**Exercise tasks**:
a. In the interview about AIDS in China below, why did large numbers of people with H.I.V. start showing AIDS symptoms and dying between 1998 and 2004? Answer in one to three sentences.
b. Write a continuation of the interview about AIDS in China below, picking up after its last sentence.

**Page excerpt**:
= Beginning of Section =

In 2009, you came to the United States and said you would tell the world the truth behind the AIDS epidemic in China. What is that truth?

People campaigning for AIDS awareness at a section of the Great Wall, in Tianjin, in September.

The root of AIDS in China was the plasma market, which was introduced not only in Henan but in other provinces as well.
Henan was severely affected, however.
From the late 1980s to early 1990s, the plasma market took off in several parts of Henan.
Then Liu Quanxi became director of the Henan Health Department and strongly pushed the policy, which encouraged farmers to sell their blood.
From 1992 to 1998, as a result of the administration of [the provincial party secretary] Li Changchun, blood-selling became an established “industry.”
In a few years, blood stations had spread everywhere in Henan.
Only about 230 of them were licensed.
There were countless illegal ones.
The places with the most blood stations then are the places with the most severe AIDS problem now. From 1998 to 2004, under [now Premier] Li Keqiang, who succeeded Li Changchun in Henan, the AIDS incubation period, which is five to eight years, passed, and a great number of people infected with H.I.V. began showing AIDS symptoms and died.
AIDS not only killed individuals but destroyed countless families.
This was a man-made catastrophe.

= End of Section =

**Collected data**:
= Beginning of Section =

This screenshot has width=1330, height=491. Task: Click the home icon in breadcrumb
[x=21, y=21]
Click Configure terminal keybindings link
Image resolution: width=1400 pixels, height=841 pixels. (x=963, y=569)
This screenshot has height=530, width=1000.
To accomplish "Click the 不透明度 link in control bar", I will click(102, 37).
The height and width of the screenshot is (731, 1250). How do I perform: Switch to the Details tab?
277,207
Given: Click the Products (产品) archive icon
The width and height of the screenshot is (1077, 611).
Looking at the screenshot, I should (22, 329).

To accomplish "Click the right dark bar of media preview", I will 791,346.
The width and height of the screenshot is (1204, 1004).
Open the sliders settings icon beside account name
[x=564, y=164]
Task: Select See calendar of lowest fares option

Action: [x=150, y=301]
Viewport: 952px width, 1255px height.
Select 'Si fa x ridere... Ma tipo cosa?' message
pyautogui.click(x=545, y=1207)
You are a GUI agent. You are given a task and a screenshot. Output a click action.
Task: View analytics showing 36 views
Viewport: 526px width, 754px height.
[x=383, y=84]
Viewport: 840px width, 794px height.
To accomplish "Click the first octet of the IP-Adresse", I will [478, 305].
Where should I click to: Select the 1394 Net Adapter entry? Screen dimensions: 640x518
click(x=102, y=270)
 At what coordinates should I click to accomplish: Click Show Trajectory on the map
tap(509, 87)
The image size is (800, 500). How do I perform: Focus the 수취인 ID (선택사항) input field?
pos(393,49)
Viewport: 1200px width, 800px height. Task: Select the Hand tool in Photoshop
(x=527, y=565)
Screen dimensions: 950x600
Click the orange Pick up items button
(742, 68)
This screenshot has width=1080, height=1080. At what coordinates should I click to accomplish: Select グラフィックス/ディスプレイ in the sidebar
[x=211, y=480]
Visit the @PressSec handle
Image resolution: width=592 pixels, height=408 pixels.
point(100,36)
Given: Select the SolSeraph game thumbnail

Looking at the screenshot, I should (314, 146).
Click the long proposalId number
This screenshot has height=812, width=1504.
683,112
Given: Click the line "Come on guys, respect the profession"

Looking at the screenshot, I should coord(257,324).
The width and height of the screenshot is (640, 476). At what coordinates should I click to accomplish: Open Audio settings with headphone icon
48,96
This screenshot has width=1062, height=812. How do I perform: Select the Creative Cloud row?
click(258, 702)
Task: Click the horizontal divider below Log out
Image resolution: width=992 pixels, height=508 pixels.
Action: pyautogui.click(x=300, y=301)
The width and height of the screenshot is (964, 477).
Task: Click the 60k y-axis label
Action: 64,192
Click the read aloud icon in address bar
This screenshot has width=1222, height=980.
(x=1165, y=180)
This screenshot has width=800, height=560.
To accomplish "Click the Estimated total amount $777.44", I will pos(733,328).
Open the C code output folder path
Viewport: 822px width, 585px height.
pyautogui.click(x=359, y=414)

= End of Section =

**Answers to the exercises**:
a. The AIDS incubation period, five to eight years, had passed since the blood-selling spread through Henan. So many people infected through the plasma market in earlier years began to show symptoms and die during that time.

b.
Yet the people responsible for it have never been brought to account, nor have they uttered a single word of apology.
I am very angry now.
Why?
In 2004, the government, which had begun to acknowledge the existence of the AIDS epidemic, sent medical teams to 38 “AIDS villages” in Henan.
Yet there were so many other people in Henan who did not get the needed treatment, not to mention those in other provinces.
In 2004, the Chinese government began to register AIDS patients and put out this policy: Those with symptoms would get 200 renminbi each month.
Those who didn’t yet show symptoms would get 150 renminbi.
This came with a condition, however, which was that one must write “sexual transmission” under “cause of infection,” because the authorities had ordered that “blood transmission” not appear in the questionnaire.
They hid the truth from the public. 
They wouldn’t let the victims say it was blood transmission, only homosexual activity or drug use or prostitution.
Since the officials suppressed information about the epidemic while cracking down on anyone who tried to report the facts or go to Beijing to file petitions, the epidemic wasn’t contained in time but kept getting worse.
On Dec. 18, 2003, Vice Premier Wu Yi met with me and we spent three hours discussing the problem.
She said, “Someone told me that the main routes of AIDS infection in China are drug use and sex.”
I said, “That’s a lie. If you don’t believe me I can call a rickshaw and pull you there myself so you can see what’s happening.”
She finally believed me, but soon the toadies were around her again and telling her homosexuality and sex were the main causes.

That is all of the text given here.